**Task directions:** In the records that come next, find every line with "thumbnail". Return those lines.
++++ Provided entries ++++
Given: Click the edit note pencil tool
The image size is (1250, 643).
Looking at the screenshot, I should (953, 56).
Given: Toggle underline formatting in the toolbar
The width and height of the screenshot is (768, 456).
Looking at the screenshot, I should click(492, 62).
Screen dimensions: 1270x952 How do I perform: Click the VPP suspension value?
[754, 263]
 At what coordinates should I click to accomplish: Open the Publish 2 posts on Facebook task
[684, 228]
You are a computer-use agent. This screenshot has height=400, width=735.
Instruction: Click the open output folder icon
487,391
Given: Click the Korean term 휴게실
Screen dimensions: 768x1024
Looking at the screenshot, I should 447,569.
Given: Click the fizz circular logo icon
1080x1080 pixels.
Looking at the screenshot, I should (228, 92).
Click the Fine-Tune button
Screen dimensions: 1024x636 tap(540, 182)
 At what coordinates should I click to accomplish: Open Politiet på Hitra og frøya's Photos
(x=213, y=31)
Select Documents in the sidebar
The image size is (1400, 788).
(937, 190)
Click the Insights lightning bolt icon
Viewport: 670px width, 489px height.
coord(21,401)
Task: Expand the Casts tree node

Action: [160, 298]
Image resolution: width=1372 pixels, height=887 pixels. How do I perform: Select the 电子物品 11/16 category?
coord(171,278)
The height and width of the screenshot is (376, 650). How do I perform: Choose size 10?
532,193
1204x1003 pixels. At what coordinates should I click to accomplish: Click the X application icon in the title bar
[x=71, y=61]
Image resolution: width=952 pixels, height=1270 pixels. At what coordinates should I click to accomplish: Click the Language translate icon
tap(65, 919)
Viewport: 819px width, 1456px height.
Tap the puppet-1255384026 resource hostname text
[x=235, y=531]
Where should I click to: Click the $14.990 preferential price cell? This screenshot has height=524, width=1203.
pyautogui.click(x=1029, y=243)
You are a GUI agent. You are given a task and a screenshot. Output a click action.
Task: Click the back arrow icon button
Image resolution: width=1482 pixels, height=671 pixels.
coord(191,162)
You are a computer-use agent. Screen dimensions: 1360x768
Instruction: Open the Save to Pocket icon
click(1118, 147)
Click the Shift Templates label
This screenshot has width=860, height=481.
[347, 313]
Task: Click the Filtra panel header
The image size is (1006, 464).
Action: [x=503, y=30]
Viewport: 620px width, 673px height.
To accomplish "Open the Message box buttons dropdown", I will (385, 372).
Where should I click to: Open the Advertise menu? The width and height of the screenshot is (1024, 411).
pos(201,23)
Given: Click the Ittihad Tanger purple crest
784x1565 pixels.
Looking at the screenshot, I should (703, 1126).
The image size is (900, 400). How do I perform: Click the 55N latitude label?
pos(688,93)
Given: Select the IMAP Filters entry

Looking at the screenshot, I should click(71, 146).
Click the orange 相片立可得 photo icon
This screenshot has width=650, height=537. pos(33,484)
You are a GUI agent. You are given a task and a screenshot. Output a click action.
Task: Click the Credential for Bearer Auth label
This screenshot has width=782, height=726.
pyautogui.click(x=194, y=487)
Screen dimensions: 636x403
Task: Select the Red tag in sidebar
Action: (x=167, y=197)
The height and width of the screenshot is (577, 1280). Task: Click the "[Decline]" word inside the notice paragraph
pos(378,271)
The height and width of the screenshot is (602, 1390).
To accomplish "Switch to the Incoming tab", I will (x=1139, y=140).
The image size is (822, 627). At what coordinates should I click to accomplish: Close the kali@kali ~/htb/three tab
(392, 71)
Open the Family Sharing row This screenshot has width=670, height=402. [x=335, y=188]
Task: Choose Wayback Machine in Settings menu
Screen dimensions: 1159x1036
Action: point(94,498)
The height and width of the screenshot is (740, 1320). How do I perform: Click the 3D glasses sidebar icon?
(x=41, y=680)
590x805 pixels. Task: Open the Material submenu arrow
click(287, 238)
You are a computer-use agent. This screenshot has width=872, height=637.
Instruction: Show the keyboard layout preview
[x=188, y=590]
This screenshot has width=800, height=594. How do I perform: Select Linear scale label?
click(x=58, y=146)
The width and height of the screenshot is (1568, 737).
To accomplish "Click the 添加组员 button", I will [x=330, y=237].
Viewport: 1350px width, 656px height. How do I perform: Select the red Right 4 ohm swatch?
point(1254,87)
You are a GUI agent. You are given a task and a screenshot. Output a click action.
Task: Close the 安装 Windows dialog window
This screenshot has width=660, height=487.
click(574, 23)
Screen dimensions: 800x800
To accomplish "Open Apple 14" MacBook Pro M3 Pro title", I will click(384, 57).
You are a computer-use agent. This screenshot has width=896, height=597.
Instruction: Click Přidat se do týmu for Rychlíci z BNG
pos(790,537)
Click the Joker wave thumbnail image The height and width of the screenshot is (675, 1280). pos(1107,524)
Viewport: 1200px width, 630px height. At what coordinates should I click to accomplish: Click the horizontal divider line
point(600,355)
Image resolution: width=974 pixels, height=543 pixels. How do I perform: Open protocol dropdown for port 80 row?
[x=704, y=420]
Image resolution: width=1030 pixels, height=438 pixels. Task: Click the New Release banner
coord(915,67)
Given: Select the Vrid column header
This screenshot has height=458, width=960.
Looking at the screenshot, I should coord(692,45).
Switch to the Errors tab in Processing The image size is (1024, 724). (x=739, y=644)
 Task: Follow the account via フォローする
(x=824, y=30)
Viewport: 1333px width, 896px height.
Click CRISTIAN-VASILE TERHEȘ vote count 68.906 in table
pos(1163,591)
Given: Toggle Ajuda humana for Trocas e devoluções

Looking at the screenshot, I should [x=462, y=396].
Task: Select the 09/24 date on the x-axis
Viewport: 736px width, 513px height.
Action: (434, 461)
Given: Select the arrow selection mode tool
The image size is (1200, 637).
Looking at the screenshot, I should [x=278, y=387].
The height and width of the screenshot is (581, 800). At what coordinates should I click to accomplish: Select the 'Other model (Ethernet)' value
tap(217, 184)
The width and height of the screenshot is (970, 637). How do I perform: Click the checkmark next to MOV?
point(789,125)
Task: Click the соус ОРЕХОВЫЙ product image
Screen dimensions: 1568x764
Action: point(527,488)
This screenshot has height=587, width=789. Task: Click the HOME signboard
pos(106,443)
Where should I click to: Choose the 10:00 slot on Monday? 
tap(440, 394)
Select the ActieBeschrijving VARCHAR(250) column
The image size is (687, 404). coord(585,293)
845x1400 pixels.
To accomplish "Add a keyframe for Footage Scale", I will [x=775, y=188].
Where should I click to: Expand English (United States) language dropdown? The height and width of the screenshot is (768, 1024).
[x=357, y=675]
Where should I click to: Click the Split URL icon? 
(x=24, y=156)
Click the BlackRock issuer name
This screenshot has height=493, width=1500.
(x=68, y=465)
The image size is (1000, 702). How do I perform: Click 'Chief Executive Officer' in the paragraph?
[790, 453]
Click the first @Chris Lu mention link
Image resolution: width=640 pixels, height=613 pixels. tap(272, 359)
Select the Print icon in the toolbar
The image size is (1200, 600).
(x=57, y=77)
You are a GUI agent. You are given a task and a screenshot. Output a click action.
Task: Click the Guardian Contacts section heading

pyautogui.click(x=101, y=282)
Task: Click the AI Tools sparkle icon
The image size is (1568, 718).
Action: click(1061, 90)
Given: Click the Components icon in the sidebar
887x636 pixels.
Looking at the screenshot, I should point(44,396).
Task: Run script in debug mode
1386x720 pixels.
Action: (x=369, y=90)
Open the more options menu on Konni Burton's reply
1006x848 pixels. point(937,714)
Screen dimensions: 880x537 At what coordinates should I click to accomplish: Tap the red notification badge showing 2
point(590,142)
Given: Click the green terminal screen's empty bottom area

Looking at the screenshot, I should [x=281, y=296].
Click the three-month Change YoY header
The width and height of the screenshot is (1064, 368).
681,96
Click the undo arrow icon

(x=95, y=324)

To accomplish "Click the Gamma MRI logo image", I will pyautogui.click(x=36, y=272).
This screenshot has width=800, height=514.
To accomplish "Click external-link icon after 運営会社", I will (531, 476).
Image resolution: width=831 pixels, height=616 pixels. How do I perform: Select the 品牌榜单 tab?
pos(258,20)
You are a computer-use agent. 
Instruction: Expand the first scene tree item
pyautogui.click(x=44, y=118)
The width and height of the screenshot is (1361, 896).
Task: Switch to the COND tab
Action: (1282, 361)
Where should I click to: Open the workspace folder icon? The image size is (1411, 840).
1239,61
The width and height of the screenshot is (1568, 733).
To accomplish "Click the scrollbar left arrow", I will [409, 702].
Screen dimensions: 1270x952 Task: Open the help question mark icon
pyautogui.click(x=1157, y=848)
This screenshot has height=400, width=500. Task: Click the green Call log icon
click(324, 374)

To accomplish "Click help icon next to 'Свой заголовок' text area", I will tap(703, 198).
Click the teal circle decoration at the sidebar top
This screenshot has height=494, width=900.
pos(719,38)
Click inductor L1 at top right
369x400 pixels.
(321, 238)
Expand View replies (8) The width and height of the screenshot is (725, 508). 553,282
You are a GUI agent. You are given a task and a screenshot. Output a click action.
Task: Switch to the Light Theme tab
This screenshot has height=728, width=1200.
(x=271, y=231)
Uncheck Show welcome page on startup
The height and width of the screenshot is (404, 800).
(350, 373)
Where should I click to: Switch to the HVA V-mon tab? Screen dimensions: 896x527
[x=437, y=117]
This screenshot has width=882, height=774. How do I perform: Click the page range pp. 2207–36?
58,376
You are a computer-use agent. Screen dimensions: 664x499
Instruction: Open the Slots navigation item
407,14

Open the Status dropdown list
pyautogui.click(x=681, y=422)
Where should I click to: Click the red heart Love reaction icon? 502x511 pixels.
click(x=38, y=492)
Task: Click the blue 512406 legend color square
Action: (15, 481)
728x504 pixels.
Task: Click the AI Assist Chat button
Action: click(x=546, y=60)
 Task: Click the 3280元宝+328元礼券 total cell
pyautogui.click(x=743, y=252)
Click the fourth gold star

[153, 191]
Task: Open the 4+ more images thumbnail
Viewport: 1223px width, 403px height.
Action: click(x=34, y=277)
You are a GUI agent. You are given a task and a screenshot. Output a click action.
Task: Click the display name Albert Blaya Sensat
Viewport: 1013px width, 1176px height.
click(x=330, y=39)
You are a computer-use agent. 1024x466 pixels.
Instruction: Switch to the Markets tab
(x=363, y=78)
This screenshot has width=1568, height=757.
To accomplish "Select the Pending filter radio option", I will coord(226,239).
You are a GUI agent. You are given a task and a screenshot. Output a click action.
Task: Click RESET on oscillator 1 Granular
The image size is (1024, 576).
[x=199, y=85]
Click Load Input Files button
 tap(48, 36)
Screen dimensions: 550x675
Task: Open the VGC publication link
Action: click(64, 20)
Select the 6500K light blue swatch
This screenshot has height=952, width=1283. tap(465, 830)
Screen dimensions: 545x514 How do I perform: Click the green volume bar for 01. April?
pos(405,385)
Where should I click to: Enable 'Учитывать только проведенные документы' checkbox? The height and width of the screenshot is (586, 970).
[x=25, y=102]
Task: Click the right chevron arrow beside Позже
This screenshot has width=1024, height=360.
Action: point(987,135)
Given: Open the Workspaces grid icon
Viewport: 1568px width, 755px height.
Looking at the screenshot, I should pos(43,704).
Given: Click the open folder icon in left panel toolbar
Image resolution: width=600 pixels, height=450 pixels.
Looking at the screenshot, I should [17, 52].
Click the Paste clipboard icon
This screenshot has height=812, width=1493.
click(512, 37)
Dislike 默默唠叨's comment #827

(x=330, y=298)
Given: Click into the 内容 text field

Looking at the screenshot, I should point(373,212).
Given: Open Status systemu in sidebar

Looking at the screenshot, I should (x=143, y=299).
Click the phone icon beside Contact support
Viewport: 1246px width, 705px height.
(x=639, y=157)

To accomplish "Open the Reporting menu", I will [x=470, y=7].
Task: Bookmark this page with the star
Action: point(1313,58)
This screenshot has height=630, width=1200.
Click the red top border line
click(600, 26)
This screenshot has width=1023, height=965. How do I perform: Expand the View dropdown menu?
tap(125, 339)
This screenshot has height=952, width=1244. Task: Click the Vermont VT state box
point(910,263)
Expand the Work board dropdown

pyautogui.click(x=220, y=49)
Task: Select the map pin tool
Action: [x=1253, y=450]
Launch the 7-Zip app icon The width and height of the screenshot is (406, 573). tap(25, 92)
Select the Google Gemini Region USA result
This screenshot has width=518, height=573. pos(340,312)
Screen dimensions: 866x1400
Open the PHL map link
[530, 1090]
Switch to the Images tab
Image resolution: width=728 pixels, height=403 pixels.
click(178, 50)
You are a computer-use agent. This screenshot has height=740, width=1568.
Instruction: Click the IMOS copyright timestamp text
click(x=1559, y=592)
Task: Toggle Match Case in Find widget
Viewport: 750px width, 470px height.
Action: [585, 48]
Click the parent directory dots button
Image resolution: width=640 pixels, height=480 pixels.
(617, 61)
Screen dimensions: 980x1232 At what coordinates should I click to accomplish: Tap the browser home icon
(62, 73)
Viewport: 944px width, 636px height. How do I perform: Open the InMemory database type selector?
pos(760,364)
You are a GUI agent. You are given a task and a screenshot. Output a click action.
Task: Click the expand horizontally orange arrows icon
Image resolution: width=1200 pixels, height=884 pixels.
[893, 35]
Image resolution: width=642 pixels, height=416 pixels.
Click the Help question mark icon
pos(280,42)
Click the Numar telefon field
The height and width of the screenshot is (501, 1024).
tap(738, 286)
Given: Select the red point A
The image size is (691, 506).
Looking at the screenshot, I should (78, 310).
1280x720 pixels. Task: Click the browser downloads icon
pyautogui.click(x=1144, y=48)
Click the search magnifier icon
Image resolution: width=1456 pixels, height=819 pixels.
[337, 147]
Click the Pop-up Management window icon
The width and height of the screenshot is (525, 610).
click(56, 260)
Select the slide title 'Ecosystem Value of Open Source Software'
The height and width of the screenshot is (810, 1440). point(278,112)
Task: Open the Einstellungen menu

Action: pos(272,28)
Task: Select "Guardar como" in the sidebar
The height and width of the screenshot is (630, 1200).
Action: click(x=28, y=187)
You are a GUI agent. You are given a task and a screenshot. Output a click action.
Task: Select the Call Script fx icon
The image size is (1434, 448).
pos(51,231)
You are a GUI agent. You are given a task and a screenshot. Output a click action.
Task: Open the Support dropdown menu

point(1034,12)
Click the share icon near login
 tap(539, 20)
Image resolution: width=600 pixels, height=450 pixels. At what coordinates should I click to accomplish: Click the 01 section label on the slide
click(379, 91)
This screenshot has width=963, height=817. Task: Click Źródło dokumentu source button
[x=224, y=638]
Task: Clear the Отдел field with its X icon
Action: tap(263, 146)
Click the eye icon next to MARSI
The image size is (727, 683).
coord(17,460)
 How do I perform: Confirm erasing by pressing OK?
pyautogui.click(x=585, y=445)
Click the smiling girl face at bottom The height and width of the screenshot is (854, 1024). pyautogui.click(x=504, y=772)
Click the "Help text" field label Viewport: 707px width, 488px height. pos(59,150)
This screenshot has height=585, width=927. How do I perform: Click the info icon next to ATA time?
++++
**Answer to this problem:**
Click the Joker wave thumbnail image The height and width of the screenshot is (675, 1280). pos(1107,524)
Task: Open the 4+ more images thumbnail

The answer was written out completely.